A lot of things are terrible, but not everything.
The Philippines has too many problems, honestly. From increasing transportation fares to ignoring labor laws, we can’t seem to catch a break. Keeping up with the news can get too overwhelming very quickly, so we’ve got you covered. Here are the important things that happened in the country this past week.
It’s still more fun in the Philippines despite Boracay closure
With Boracay closing down for six months due to environmental problems, it’s almost expected that tourism would go down for the country overall since the island has a major role in the economy. However, DOT spokesperson Bong Bengzon stated that there was an increase of tourists by 10.24% from last year during the period of January to May. Despite Boracay closing down in late April, statistics show that there were more tourists in May 2018 than in May 2017 with 537,743 and 532,757 visitors respectively.
The country with the most tourists coming into the country is South Korea, with the second being China, according to the Department of Tourism. The number of Chinese tourists also increased this year by 43.81%, which was caused by the Philippines’ recent ~friendly~ relations with the country.
Boracay is set to reopen in late October and the government has advised businesses to accept bookings during and after then. Those visiting the island might face an increased environmental fee from the usual P75. Some local government officials are pushing for a P500 fee, while others are advising against it, saying that efforts should be focused on making sure the rehabilitation finishes on time.

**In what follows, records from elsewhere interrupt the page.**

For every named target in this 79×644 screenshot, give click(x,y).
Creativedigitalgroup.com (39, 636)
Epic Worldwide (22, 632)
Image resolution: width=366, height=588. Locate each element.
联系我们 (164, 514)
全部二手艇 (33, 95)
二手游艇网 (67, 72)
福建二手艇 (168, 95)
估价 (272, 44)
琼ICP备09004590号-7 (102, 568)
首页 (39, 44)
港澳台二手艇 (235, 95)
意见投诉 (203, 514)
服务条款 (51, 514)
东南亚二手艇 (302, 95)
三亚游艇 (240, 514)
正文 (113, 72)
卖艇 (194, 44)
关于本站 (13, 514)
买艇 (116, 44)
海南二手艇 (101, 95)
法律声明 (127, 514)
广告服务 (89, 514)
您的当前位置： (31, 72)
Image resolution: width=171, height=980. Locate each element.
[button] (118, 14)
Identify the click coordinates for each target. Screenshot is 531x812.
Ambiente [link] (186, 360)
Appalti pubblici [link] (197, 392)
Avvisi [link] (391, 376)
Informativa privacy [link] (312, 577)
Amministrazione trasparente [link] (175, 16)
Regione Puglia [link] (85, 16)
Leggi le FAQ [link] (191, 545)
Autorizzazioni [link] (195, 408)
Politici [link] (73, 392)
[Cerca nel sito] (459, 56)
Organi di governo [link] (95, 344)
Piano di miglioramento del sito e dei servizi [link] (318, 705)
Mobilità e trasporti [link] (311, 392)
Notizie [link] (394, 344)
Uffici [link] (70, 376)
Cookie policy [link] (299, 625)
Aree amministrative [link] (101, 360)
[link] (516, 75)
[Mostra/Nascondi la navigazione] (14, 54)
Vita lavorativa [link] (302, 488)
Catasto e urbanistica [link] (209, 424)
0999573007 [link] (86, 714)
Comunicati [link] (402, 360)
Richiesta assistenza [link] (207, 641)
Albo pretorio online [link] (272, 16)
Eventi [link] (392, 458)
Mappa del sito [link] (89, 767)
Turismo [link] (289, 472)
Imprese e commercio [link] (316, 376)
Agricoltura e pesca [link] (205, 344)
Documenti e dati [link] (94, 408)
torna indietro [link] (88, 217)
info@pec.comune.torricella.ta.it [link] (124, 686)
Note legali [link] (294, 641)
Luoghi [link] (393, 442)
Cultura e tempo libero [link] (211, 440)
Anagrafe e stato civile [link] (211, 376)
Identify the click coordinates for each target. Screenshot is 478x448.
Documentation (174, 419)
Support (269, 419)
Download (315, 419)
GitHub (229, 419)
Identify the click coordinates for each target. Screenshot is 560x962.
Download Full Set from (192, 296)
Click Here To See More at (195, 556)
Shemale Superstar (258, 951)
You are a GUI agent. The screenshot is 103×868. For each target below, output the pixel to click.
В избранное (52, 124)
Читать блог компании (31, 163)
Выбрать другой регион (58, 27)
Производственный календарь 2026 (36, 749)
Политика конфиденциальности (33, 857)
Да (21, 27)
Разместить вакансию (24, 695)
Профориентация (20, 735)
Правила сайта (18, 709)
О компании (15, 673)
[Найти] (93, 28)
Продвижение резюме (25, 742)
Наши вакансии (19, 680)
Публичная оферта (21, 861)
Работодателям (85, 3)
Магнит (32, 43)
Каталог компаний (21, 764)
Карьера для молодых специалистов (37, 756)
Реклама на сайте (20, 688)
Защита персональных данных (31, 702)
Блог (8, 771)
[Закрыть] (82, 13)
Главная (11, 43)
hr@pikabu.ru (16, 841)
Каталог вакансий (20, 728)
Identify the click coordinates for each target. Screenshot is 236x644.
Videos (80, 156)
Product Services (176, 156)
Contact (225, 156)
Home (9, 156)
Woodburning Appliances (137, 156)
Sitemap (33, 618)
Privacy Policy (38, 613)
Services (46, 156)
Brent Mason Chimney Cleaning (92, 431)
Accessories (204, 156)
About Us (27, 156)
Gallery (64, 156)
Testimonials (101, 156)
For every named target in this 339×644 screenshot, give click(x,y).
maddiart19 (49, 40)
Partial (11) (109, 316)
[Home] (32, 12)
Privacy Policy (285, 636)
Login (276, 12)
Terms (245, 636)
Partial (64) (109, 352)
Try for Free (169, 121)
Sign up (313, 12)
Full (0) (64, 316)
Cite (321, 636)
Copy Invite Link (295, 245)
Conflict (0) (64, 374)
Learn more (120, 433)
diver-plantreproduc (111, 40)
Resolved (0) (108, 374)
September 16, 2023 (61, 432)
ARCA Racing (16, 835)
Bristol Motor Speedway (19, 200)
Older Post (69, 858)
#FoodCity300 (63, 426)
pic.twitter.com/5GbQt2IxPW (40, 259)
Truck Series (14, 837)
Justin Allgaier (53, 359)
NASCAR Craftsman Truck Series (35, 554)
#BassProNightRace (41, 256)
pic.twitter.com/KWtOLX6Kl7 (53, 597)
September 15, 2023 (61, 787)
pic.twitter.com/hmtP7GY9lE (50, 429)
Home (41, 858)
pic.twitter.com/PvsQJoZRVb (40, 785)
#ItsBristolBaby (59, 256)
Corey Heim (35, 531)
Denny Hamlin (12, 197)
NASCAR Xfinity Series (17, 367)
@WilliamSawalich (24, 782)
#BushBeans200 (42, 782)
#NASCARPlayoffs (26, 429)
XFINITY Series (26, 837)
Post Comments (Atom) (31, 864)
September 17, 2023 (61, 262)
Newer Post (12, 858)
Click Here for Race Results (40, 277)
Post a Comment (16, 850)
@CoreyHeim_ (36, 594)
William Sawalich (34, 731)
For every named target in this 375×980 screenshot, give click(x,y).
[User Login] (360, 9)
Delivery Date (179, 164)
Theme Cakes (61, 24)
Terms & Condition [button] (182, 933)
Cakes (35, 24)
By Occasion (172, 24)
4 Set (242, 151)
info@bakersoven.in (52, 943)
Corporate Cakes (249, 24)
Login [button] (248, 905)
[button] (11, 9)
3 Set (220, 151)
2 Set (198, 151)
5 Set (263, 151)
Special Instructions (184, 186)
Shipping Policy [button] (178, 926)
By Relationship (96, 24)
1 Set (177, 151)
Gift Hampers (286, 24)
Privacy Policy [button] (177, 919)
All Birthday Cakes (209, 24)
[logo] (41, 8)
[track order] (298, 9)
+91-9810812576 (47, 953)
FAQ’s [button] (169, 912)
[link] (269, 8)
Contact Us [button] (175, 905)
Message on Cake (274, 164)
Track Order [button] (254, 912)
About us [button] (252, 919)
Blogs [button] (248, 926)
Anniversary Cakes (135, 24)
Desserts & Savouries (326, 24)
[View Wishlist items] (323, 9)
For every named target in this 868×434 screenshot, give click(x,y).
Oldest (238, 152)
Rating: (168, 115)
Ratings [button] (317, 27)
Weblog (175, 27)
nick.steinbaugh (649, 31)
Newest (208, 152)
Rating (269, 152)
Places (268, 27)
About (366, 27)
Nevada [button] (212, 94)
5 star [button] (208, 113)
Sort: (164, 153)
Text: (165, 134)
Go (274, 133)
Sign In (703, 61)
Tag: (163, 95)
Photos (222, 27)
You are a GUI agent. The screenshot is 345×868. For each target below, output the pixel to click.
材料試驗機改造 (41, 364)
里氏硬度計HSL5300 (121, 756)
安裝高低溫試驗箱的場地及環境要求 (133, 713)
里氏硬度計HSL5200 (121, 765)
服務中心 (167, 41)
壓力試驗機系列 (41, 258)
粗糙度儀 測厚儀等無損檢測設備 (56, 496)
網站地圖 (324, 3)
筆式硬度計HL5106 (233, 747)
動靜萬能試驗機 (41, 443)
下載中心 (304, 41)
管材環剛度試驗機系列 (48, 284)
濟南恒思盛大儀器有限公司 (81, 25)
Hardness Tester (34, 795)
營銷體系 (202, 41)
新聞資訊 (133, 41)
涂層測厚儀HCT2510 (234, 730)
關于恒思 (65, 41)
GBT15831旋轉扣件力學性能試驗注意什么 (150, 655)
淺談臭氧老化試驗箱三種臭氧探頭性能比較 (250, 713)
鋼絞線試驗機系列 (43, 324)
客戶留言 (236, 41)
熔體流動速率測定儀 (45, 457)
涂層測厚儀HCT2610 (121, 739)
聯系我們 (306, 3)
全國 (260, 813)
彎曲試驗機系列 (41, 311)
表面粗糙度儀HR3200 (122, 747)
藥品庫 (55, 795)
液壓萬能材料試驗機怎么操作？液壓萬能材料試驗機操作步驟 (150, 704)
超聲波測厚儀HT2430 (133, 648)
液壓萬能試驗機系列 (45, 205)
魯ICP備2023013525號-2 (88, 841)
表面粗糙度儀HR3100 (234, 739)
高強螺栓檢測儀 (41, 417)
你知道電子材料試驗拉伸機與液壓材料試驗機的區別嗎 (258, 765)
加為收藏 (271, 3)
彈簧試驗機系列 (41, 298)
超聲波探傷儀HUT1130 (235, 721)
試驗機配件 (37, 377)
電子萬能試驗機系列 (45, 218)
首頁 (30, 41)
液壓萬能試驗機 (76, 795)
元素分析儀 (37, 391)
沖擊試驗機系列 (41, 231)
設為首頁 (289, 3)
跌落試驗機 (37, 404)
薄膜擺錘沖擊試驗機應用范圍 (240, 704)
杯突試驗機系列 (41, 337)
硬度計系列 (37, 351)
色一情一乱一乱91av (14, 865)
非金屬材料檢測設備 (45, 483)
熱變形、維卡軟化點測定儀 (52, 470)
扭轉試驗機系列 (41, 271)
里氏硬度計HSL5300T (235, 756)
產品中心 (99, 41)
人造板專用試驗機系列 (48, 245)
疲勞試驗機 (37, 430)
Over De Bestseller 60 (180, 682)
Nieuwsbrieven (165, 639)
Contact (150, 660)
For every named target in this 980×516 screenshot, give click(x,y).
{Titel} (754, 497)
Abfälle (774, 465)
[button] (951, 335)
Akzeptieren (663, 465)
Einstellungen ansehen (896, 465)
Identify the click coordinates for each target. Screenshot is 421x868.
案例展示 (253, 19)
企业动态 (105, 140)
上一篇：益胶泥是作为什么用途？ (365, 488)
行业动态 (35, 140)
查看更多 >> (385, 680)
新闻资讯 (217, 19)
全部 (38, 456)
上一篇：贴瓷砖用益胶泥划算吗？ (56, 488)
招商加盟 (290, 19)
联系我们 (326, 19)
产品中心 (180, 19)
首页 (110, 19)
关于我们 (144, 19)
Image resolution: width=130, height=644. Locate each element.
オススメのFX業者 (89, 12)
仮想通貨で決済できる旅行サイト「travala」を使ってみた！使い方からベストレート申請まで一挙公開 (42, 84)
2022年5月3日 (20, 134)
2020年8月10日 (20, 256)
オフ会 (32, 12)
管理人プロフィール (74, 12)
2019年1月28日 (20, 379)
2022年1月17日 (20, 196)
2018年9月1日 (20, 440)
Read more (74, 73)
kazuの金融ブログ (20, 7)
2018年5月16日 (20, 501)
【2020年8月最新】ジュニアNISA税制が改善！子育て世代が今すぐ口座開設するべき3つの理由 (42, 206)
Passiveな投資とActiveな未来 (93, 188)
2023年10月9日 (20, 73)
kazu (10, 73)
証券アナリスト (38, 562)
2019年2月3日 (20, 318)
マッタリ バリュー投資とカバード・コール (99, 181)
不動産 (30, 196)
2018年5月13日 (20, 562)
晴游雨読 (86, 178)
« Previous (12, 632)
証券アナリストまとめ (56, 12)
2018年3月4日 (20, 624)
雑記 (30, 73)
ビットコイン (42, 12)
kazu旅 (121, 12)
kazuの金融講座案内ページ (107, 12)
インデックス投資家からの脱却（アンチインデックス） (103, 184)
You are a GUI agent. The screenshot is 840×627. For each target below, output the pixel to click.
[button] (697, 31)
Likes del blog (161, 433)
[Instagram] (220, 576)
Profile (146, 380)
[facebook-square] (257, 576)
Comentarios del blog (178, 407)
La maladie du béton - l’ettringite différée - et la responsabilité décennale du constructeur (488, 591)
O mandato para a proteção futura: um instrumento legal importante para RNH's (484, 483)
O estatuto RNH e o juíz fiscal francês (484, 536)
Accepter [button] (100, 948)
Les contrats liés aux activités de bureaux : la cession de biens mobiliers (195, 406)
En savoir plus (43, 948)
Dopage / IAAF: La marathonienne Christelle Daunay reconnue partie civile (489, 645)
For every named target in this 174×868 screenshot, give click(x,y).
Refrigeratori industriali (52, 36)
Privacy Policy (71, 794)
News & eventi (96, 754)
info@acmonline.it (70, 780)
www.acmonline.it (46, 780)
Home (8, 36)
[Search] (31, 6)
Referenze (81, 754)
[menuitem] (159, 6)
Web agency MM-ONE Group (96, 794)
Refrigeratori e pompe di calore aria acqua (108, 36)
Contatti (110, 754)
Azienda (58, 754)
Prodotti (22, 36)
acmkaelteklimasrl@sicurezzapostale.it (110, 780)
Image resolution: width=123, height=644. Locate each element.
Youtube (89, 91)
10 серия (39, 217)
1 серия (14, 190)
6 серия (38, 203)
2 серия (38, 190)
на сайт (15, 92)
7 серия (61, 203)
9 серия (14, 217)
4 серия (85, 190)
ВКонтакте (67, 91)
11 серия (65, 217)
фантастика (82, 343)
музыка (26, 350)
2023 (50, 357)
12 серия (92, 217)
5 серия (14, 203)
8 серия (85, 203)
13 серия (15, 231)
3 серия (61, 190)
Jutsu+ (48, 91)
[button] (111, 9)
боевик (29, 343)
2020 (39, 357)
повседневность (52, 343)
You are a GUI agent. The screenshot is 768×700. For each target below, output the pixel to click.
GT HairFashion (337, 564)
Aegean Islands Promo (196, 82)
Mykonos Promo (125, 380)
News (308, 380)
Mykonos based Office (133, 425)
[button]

Every piso counts with new fare hike
Jeepney fares have increased from P8 to P9, as seen in an order from the Land Transportation Franchising and Regulatory Board last July 6, 2018. Those traveling in jeepneys in Metro Manila, Central Luzon, and Calabarzon have been affected by this P1 hike for the first four kilometers. The LTFRB said that this increase was due to rising oil prices.
There has also been confusion regarding the fare discount for students, PWDs, and senior citizens because of the hike. The LTFRB stated that they have 20% off, meaning they technically have to pay P7.2 (#mathwizard). A number of jeepney drivers were reported to have charged P8 however, basically only giving a piso discount. So, anuna @ LTFRB?
Another mayor killed
Last July 11, a vice-mayor from Tawi-Tawi was gunned down in Zamboanga city by two unknown assailants. The death of Vice Mayor Al Rashid Mohammad Alih is just one of the multiple attacks directed towards officials from local governments. This past month, three other mayors and vice-mayors were killed in separate incidents. On July 7, Vice Mayor Alex Lubigan of Trece Martires City, Cavite was also shot along with his bodyguard. Tanauan City Mayor Antonio Halili and Nueva Ecija Mayor Ferdinand Bote were also murdered last July 2 and July 3 respectively.
The PNP says any connections between the killings have yet to be found. As of the moment, none of the attackers have been identified or apprehended.
New bill proposes ban on plastic straws and stirrers
Senator Risa Hontiveros recently pushed for Senate Bill 1866 which helps reduce plastic waste. In this bill, establishments will not be allowed to use plastic straws and stirrers unless customers with disabilities require them. Fines will be put into place for those who break the ban. First-time offenders will be charged P50,000 and the highest punishment being the suspension of a business permit plus an additional fee.
The bill has yet to be passed, but it lines up with the initiative of the Association of Southeast Asian Nations (ASEAN) to reduce single-use plastics. Bill 1866 may seem like it would play just a small part in saving the environment, since straws only make up a tiny portion of ocean waste, but it’s a good start. Even acts like bringing your own tumbler for that daily dose of Starbucks can go a long way, especially considering that the Philippines is the third largest generator of plastic trash in the ocean.
Jollibee stocks go down due to contractualization issue
In a list released by the Department of Labor and Employment last May, Jollibee Foods Corporation (JFC) ranked one for the most number of workers affected by endo and were then ordered by the government office to regularize its 6,482 workers. Despite this, the corporation insisted that they are following the labor laws when dealing with “reputable” service contractors.
Many people are boycotting the famous fast-food chain, along with with protests coming from workers themselves under the #BEEastmode campaign that plans to snub the corporation and other establishments affiliated with it. The result was a plunge in JFC’s stocks by 3.85%, which proves that the power is truly in the hands of the people, and not with the Bee.